WORK TO COMPLETE | Repeat the following lines word for word, leaving nothing out and changing nothing.

RECORDS SUPPLIED |
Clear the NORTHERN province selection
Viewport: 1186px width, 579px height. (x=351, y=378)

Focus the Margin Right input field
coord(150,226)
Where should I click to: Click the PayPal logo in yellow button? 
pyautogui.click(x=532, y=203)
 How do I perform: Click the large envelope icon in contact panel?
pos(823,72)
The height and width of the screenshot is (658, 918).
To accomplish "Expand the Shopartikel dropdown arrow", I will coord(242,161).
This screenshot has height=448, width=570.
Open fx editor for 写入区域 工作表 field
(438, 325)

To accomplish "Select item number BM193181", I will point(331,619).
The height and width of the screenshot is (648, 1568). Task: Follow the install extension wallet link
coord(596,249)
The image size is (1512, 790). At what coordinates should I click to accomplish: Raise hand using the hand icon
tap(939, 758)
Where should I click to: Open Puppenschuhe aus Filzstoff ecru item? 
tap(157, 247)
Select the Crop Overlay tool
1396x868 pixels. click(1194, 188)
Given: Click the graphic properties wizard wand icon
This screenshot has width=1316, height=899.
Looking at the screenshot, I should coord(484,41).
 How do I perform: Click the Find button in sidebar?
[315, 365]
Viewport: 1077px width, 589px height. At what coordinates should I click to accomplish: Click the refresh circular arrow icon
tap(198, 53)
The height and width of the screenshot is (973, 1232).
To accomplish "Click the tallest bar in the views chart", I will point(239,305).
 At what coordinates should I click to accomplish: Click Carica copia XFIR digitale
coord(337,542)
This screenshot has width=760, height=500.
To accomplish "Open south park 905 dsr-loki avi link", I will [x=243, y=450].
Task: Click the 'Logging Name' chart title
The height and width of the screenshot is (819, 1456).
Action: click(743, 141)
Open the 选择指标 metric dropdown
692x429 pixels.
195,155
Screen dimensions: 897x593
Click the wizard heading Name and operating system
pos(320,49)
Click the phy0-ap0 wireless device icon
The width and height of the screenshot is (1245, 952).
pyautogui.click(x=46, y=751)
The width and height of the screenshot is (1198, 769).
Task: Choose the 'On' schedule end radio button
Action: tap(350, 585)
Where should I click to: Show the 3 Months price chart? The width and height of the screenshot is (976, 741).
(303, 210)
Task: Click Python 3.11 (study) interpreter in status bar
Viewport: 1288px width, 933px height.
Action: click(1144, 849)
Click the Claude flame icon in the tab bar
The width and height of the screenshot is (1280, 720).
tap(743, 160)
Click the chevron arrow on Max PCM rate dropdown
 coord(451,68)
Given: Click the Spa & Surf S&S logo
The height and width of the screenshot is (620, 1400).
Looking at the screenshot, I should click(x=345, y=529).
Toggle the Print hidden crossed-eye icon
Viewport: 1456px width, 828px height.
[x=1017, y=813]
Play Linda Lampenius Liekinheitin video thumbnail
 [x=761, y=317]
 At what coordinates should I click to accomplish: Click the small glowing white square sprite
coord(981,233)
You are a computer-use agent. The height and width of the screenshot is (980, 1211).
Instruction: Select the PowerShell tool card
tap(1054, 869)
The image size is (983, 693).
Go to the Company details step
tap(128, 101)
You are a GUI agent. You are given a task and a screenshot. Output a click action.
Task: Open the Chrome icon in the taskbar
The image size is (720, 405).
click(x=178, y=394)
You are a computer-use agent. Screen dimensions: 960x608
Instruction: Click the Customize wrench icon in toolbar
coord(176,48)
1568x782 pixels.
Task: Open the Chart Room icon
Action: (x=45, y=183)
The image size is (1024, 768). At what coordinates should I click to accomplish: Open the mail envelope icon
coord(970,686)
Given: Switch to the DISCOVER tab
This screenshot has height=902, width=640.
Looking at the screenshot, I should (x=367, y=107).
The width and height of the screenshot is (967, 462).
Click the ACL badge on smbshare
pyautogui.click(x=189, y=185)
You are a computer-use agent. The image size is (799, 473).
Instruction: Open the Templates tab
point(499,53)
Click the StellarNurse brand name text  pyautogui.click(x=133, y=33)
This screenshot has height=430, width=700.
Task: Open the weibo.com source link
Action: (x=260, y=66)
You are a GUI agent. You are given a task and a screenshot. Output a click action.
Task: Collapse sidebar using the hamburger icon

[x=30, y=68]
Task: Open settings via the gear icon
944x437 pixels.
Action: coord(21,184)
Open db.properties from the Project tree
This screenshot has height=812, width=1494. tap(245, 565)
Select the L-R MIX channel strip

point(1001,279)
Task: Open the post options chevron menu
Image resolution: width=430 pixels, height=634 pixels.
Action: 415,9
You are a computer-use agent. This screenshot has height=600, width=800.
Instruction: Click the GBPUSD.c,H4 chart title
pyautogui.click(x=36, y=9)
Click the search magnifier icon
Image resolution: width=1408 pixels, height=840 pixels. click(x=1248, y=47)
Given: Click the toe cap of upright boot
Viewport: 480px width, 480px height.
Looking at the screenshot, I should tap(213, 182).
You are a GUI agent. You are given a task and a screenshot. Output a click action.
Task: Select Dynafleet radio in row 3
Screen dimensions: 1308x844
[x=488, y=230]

OUTPUT FOR THIS EXERCISE |
Clear the NORTHERN province selection
Viewport: 1186px width, 579px height. (x=351, y=378)

Focus the Margin Right input field
coord(150,226)
Where should I click to: Click the PayPal logo in yellow button? 
pyautogui.click(x=532, y=203)
 How do I perform: Click the large envelope icon in contact panel?
pos(823,72)
The height and width of the screenshot is (658, 918).
To accomplish "Expand the Shopartikel dropdown arrow", I will coord(242,161).
This screenshot has height=448, width=570.
Open fx editor for 写入区域 工作表 field
(438, 325)

To accomplish "Select item number BM193181", I will point(331,619).
The height and width of the screenshot is (648, 1568). Task: Follow the install extension wallet link
coord(596,249)
The image size is (1512, 790). At what coordinates should I click to accomplish: Raise hand using the hand icon
tap(939, 758)
Where should I click to: Open Puppenschuhe aus Filzstoff ecru item? 
tap(157, 247)
Select the Crop Overlay tool
1396x868 pixels. click(1194, 188)
Given: Click the graphic properties wizard wand icon
This screenshot has width=1316, height=899.
Looking at the screenshot, I should coord(484,41).
 How do I perform: Click the Find button in sidebar?
[315, 365]
Viewport: 1077px width, 589px height. At what coordinates should I click to accomplish: Click the refresh circular arrow icon
tap(198, 53)
The height and width of the screenshot is (973, 1232).
To accomplish "Click the tallest bar in the views chart", I will point(239,305).
 At what coordinates should I click to accomplish: Click Carica copia XFIR digitale
coord(337,542)
This screenshot has width=760, height=500.
To accomplish "Open south park 905 dsr-loki avi link", I will [x=243, y=450].
Task: Click the 'Logging Name' chart title
The height and width of the screenshot is (819, 1456).
Action: click(743, 141)
Open the 选择指标 metric dropdown
692x429 pixels.
195,155
Screen dimensions: 897x593
Click the wizard heading Name and operating system
pos(320,49)
Click the phy0-ap0 wireless device icon
The width and height of the screenshot is (1245, 952).
pyautogui.click(x=46, y=751)
The width and height of the screenshot is (1198, 769).
Task: Choose the 'On' schedule end radio button
Action: tap(350, 585)
Where should I click to: Show the 3 Months price chart? The width and height of the screenshot is (976, 741).
(303, 210)
Task: Click Python 3.11 (study) interpreter in status bar
Viewport: 1288px width, 933px height.
Action: click(1144, 849)
Click the Claude flame icon in the tab bar
The width and height of the screenshot is (1280, 720).
tap(743, 160)
Click the chevron arrow on Max PCM rate dropdown
 coord(451,68)
Given: Click the Spa & Surf S&S logo
The height and width of the screenshot is (620, 1400).
Looking at the screenshot, I should click(x=345, y=529).
Toggle the Print hidden crossed-eye icon
Viewport: 1456px width, 828px height.
[x=1017, y=813]
Play Linda Lampenius Liekinheitin video thumbnail
 [x=761, y=317]
 At what coordinates should I click to accomplish: Click the small glowing white square sprite
coord(981,233)
You are a computer-use agent. The height and width of the screenshot is (980, 1211).
Instruction: Select the PowerShell tool card
tap(1054, 869)
The image size is (983, 693).
Go to the Company details step
tap(128, 101)
You are a GUI agent. You are given a task and a screenshot. Output a click action.
Task: Open the Chrome icon in the taskbar
The image size is (720, 405).
click(x=178, y=394)
You are a computer-use agent. Screen dimensions: 960x608
Instruction: Click the Customize wrench icon in toolbar
coord(176,48)
1568x782 pixels.
Task: Open the Chart Room icon
Action: (x=45, y=183)
The image size is (1024, 768). At what coordinates should I click to accomplish: Open the mail envelope icon
coord(970,686)
Given: Switch to the DISCOVER tab
This screenshot has height=902, width=640.
Looking at the screenshot, I should (x=367, y=107).
The width and height of the screenshot is (967, 462).
Click the ACL badge on smbshare
pyautogui.click(x=189, y=185)
You are a computer-use agent. The image size is (799, 473).
Instruction: Open the Templates tab
point(499,53)
Click the StellarNurse brand name text  pyautogui.click(x=133, y=33)
This screenshot has height=430, width=700.
Task: Open the weibo.com source link
Action: (x=260, y=66)
You are a GUI agent. You are given a task and a screenshot. Output a click action.
Task: Collapse sidebar using the hamburger icon

[x=30, y=68]
Task: Open settings via the gear icon
944x437 pixels.
Action: coord(21,184)
Open db.properties from the Project tree
This screenshot has height=812, width=1494. tap(245, 565)
Select the L-R MIX channel strip

point(1001,279)
Task: Open the post options chevron menu
Image resolution: width=430 pixels, height=634 pixels.
Action: 415,9
You are a computer-use agent. This screenshot has height=600, width=800.
Instruction: Click the GBPUSD.c,H4 chart title
pyautogui.click(x=36, y=9)
Click the search magnifier icon
Image resolution: width=1408 pixels, height=840 pixels. click(x=1248, y=47)
Given: Click the toe cap of upright boot
Viewport: 480px width, 480px height.
Looking at the screenshot, I should tap(213, 182).
You are a GUI agent. You are given a task and a screenshot. Output a click action.
Task: Select Dynafleet radio in row 3
Screen dimensions: 1308x844
[x=488, y=230]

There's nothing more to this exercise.